Rudakov and others say "Horde" is little more than an attempt to denigrate Russia's Mongol roots and herald the role of Christianity in throwing off the "Mongol yoke." In the film, the character of Metropolitan Aleksei is credited with protecting Moscow from a Tatar raid in the 14th century.
Not even the Tatars of today have any significant Mongol roots, they are descended from Turkic people who knew high culture long before the Mongol conquest. As for the role of Metropolitan Alexiy, his success in healing Taydula, according to tradition, won favour of the Horde for the young Muscovite state, this in turn led to Moscow becoming the dominant Russian principality, and in the end making the Horde itself its domain, but that had to wait for several centuries after the events on which the movie is based.

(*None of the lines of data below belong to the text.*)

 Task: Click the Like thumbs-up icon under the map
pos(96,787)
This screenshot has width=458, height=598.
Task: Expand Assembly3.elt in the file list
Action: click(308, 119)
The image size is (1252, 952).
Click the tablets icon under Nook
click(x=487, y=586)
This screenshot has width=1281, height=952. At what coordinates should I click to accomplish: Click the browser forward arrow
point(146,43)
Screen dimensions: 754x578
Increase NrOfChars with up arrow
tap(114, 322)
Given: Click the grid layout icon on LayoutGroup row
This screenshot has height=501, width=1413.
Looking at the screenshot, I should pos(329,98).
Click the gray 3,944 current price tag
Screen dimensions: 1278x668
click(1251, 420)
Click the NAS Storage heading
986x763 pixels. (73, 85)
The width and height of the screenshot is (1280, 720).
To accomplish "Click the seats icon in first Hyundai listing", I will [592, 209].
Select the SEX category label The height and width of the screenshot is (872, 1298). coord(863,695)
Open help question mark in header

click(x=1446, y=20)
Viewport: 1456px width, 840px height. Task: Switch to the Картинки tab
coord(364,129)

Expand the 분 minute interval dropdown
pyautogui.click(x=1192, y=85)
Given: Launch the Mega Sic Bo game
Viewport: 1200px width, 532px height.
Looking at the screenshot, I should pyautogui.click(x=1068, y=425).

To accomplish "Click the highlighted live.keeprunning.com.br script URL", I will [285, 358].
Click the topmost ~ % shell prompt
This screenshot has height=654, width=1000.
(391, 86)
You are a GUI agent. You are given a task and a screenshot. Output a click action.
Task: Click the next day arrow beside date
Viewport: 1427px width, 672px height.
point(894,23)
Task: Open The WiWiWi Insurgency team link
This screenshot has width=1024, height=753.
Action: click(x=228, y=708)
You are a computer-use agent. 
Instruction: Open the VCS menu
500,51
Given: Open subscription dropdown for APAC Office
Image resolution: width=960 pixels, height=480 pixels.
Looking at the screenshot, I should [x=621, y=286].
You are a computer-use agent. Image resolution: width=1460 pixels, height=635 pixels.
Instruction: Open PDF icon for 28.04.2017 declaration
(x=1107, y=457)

The movie's release also comes at a time of heightened tensions between Moscow and its Tatar population, which has accused the Kremlin of seeking to restrict minority-language rights and even Muslim worship.
Tatar historian and novelist Wahit Imamov says "The Horde" and earlier movies like "Yaroslav the Wise" are part of the Kremlin's determination to use culture to promote Russia's image as a Slavic, Christian nation.
"Russians have always tried to picture themselves as the most 'civilized' nation," Imamov says. "Non-Russians can hardly accept films such as 'Yaroslav Mudriy' or any other similar ones. They show Tatars as a wild tribe constantly eating raw meat and moving from one place to another. What is really sad is that Tatars or the Tatarstan government are doing nothing [in terms of making their own movies]."
As far as I am remember, there was no mention of Tatars in "Yaroslav the Wise". Maybe I did not pay attention to the film as I did not enjoy it, please correct me if I'm wrong.
The initiative behind "The Horde" comes from the Church, it is about an Orthodox Saint. The closest one can get to seeing some support from the state is that it received sponsorship from Gazprom. But then again Gazprom also owns Ekho Moskvy, so in terms of propaganda, the company does not always act in government's interests.
The argument that the government wants to present an image of a country which is Orthodox and Slavic (it overwhelmingly is by the way) is not supportable.
But who is making noise about this anyway? Few nationalistic Tatars who get their rants published published on the State Department funded RFE/RL?